Every 500,000 load cycle, a technical break should be introduced during which visual inspections (organoleptic and endoscope inspections—to verify the screw connections used to build the gondola) should be made. It is a good practice to additionally conduct research using digital image correlation (DIC) in order to detect potential permanent deformation/relative displacement of individual gondola elements. By default, 11 visual inspections and DIC tests should be performed—pre-test, every 500,000 load cycles. cycles and after fatigue tests. The inspections carried out, together with the appropriate photographic documentation, should be attached to the final report.

The use of photogrammetry allowed for accurate (assumed accuracy of $0.03$ mm) verification of the deformation of the structure.
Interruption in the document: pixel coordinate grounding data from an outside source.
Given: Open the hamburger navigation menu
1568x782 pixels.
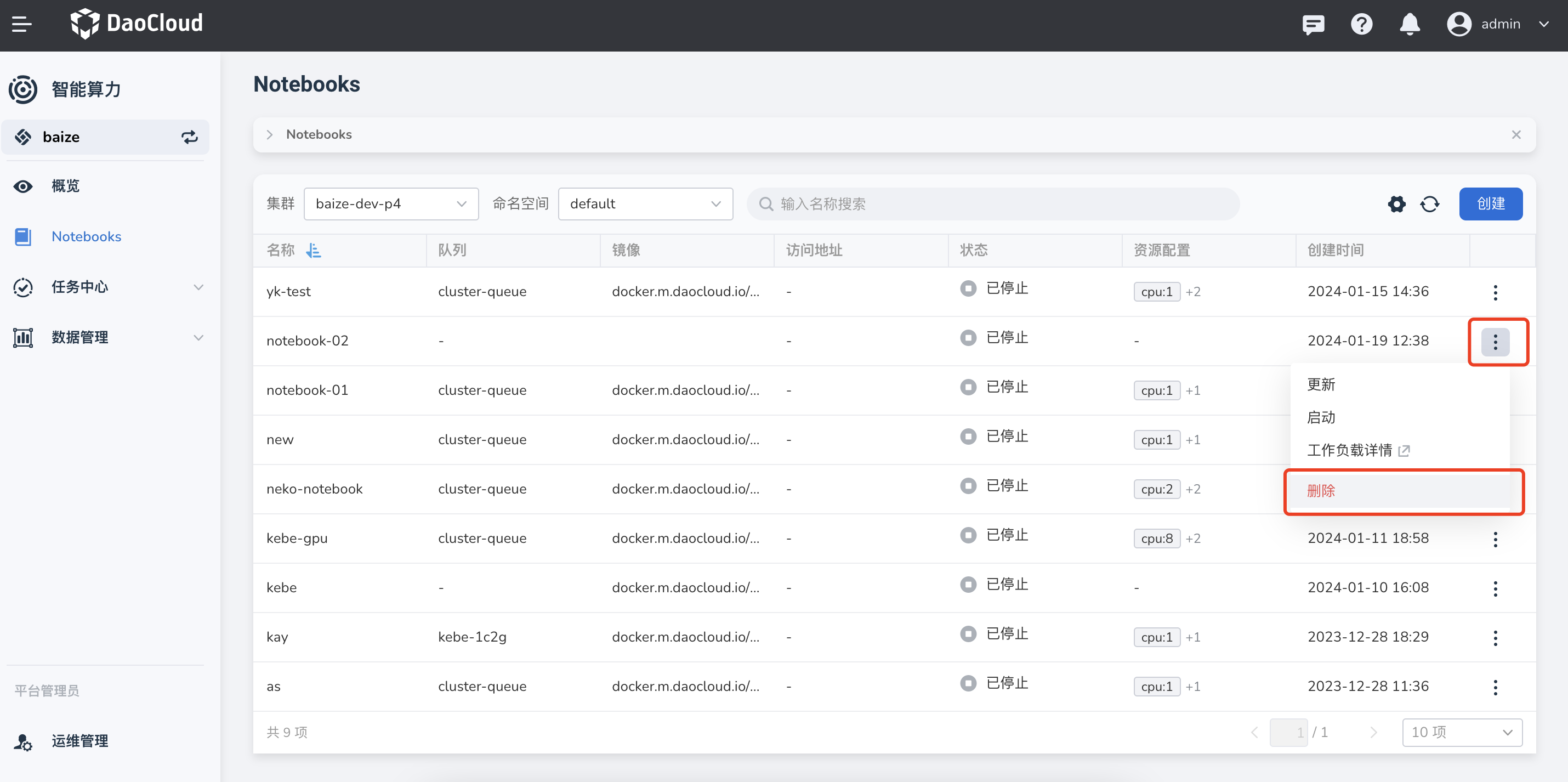Looking at the screenshot, I should (x=22, y=24).
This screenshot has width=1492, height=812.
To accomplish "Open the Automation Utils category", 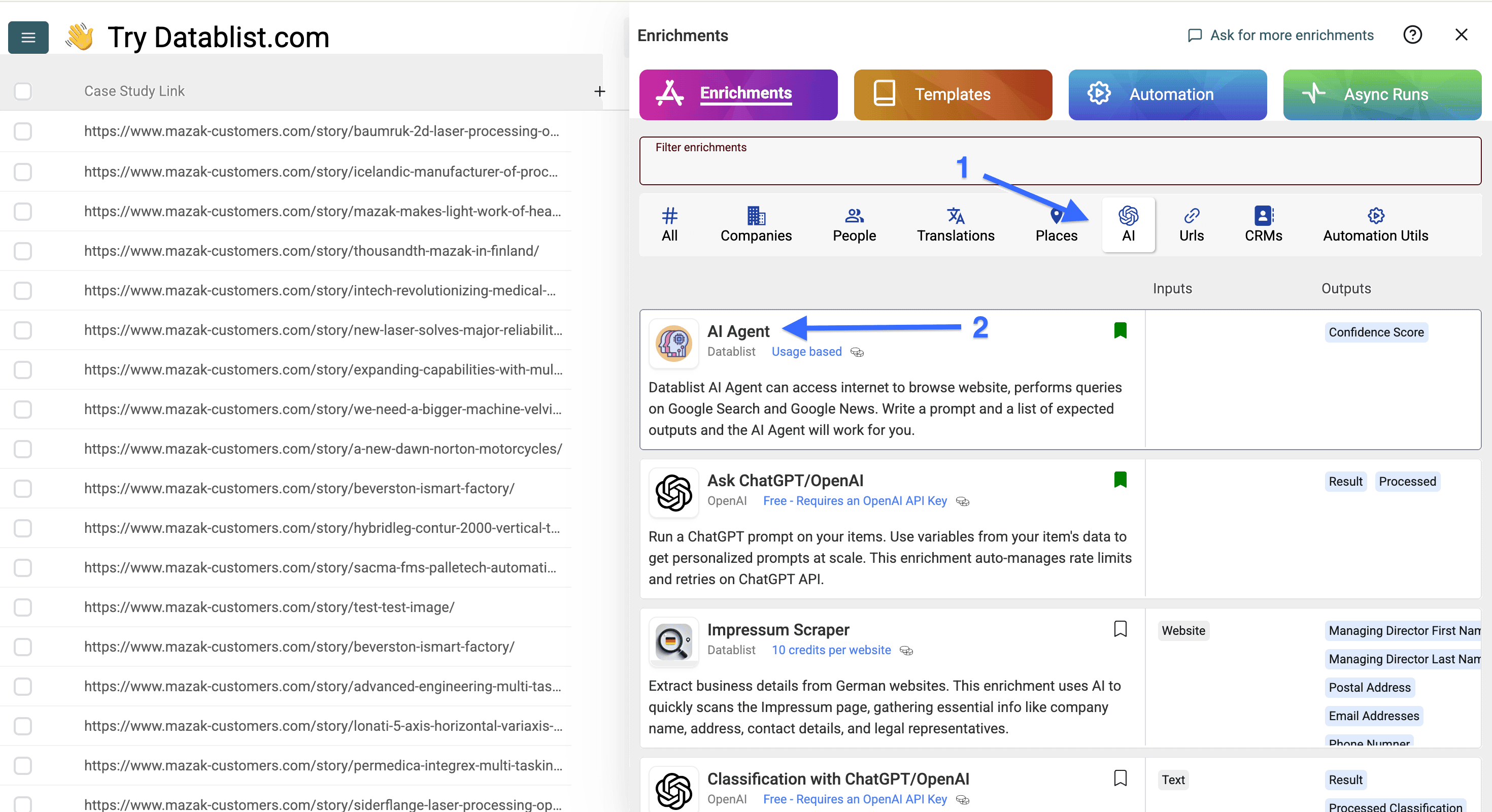I will point(1376,223).
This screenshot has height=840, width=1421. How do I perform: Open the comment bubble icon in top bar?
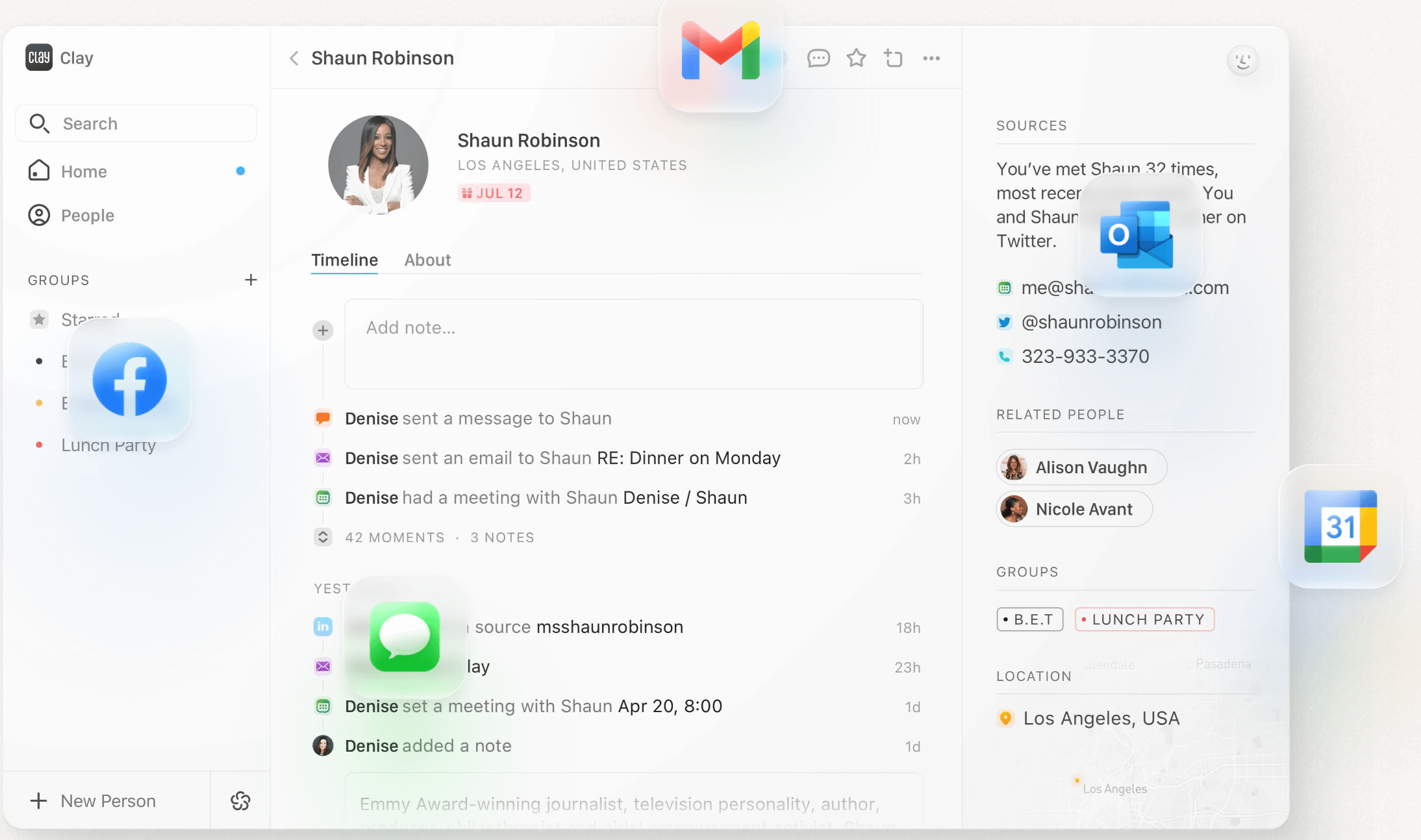(x=819, y=58)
Due to the relatively large dimensions of the gondola (height 3 m, width 2 m), it would be troublesome to carefully monitor the structure without specialized equipment.The distribution of measurement points allows for accurate and repeatable measurements of the distance between these points, which facilitates work and increases the amount of data received for analysis of the structure’s operation.

Future research should be focused on determining the maximum loads carried by the structure and determining the impact of shaping profiles on their fatigue life. Future research should include both the research of the nacelle structure (individual elements) and the methodology of testing such vehicles, taking into account the conditions of the ISO 13796-3 standard.